EXERCISE AIM
In the records below, some lines contain the word "agent". Copy each of them.

DATA PROVIDED
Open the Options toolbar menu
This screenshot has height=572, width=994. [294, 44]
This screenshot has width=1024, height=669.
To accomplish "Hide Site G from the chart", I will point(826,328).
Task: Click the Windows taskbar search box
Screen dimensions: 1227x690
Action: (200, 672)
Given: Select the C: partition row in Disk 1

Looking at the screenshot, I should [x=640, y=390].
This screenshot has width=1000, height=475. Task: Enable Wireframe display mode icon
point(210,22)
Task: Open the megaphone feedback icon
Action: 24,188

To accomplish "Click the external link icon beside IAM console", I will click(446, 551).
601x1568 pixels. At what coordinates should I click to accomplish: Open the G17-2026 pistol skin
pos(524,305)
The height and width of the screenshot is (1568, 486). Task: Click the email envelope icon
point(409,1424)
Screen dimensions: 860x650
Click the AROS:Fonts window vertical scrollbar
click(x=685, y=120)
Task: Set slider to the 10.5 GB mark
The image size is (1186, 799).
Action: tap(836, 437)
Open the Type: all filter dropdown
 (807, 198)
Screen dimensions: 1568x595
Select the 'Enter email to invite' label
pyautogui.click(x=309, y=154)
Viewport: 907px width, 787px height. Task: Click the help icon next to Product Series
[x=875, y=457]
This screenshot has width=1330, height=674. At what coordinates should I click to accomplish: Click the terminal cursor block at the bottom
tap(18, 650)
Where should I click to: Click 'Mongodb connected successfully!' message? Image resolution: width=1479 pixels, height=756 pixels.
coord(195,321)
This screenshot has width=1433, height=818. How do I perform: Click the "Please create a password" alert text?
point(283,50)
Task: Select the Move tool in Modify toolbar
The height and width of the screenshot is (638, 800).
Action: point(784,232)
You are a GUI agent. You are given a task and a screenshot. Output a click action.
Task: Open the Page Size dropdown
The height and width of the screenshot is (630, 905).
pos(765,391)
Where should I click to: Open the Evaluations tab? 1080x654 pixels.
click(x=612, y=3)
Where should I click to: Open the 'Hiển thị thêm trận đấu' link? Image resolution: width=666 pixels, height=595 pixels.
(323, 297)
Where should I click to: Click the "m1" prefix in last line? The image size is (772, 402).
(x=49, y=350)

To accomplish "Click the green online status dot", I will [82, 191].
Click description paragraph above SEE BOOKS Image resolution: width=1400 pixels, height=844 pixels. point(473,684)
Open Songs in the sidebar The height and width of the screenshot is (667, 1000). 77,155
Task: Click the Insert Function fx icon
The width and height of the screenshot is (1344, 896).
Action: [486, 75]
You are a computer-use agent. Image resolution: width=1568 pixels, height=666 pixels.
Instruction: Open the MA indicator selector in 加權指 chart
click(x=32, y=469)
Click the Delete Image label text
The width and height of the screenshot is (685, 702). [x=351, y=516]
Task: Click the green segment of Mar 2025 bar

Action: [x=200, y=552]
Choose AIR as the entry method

SOLUTION FOR THIS TASK
You are a GUI agent. You are given a task and a screenshot. Output a click action.
You are a computer-use agent. Image resolution: width=1568 pixels, height=666 pixels.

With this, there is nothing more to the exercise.